На днях в Уфе автор встретил на улице знакомого молодого поэта и почтительно приветствовал его: «Жив-здоров ли, Заминов-кустым?» Тот остановился, посмотрел так, будто не сразу узнал, потом сказал с укоризной: «Замин я». – «Брось, Заминов же ты! И под стихотворением, которое в позапрошлом году было напечатано, так и стояло: «Заминов», – упорствовал автор. Тогда поэт, задрав подбородок, сказал: «А почему Есенин себя Есениновым не назвал? И Сафин – не Сафинов!» – чем и заткнул неразумному автору рот. Какая польза творчеству от этих превращений, как говорит мой друг-критик, трансформаций, автор не знал, мог только догадываться.

Но потом, тщательно исследовав многие прозвища, псевдонимы, укороченные имена-фамилии, которые встречаются в литературном мире и в его окрестностях, он пришел к такому выводу: изменил имя или укоротил его – и талант сразу по-другому заиграл.

Теперь-то автор об этом с видом знатока рассуждает, но сам смолоду из-за своей нерасторопности эту возможность упустил. Взять бы ему и возвеличить свою речку, в которой мальчишкой, словно рыба, плавал, как утка, нырял, – назваться Казаякским! Или стать Куштирякским. Во-первых, тогда бы и Гата с таким пренебрежением не смотрел на него, его писательского достоинства не унижал. Во-вторых, словно чахлая березка в тени раскидистого дуба, под сенью своего прославленного однофамильца не потерялся бы. Все! Кайся, казнись – уже поздно, что есть, тем и довольствуйся. Вот и друг-критик, имея в виду славу однофамильца автора, говорит частенько: «Глядя на гору – горой не станешь».

Тьфу, заговорился! Со всеми этими поздними сожалениями автор и про гостей забыл. А они уже давно в клубе, на сцене сидят. Толк в поэзии Куштиряк знает. Складному слову (то, что арабы называют кафия, а друг-критик – рифма) цена здесь высокая. Так что народ на встречу с поэтами валом валил.

На радостях даже автору оказали снисхождение, пригласили в президиум, в один ряд с начальством и гостями посадили. Ни Аюхан, ни Калканлы его не знают, да и он видит их впервые. Когда же автор представился: «Такой-то…» – Калканлы рассеянно пожал ему руку: «Ты случайно не младший брат того самого однофамильца?..» – и снова повернулся к начальству.

Вечер начался. Первььм выступил Исмагилов, объяснил, зачем нам нужна поэзия, рассказал биографии приехавших из Уфы поэтов. Одно ухо у автора парторга слушает, а другое – невольно туда навострилось, где Алтынгужин с Калканлы о чем-то шепчутся.
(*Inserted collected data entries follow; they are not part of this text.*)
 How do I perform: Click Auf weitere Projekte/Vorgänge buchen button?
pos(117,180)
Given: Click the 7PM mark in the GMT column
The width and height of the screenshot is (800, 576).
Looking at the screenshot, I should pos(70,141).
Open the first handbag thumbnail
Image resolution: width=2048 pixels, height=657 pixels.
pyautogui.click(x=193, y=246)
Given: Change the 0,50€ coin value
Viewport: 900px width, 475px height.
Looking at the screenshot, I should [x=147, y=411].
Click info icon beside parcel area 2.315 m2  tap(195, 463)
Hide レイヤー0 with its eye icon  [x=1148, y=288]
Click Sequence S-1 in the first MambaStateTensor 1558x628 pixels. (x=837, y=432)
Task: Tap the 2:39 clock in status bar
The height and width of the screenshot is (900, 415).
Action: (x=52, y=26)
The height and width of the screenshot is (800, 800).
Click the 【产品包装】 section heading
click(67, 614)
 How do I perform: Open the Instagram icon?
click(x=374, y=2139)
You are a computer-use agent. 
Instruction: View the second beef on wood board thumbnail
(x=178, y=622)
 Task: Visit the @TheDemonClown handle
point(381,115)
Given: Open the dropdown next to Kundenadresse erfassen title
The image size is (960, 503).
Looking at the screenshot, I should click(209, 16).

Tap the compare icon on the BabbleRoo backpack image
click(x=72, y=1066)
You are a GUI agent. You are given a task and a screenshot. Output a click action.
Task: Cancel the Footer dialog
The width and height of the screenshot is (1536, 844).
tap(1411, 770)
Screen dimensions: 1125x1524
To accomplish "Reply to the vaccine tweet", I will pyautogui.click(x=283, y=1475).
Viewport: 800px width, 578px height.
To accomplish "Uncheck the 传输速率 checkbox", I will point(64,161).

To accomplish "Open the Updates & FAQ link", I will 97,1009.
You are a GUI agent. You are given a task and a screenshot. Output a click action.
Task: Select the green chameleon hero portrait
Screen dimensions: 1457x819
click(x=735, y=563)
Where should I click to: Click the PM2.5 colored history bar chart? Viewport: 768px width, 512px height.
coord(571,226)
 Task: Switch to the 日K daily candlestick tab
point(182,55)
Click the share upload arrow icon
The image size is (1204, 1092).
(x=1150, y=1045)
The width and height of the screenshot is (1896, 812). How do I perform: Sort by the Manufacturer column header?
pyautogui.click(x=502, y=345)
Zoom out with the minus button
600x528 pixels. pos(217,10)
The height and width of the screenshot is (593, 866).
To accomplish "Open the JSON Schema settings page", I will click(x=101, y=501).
– Поэму, которую на четвертом курсе начал, уже, наверное, дописал? Где напечатали? Мне что-то не попадалась, проглядел, может.

– Эх, брат! Не дали поэме ходу. В Союзе писателей обсуждение было, привязались: жизненного опыта не хватает да образа передового нашего современника нет. Дескать, в поэме страсть да разлука, любовь да тоска. Откуда им знать, что в основе всех великих поэм мировой литературы – любовь?! Один критик особенно цеплялся…

– Не критик такой-то, друг нашего автора?

– Он самый. Говорит, чтобы я у Йылбаева поучился. А я эту йылбаевскую поэму левой ногой напишу…

Автор в испуге перевел взгляд на Исмагилова. Тот как раз получил какую-то записку. Заглянув в нее, он сказал, что дальше вечер будет вести Алтынгужин (на что Шамилов обиженно поджал губы), и поспешно вышел из клуба.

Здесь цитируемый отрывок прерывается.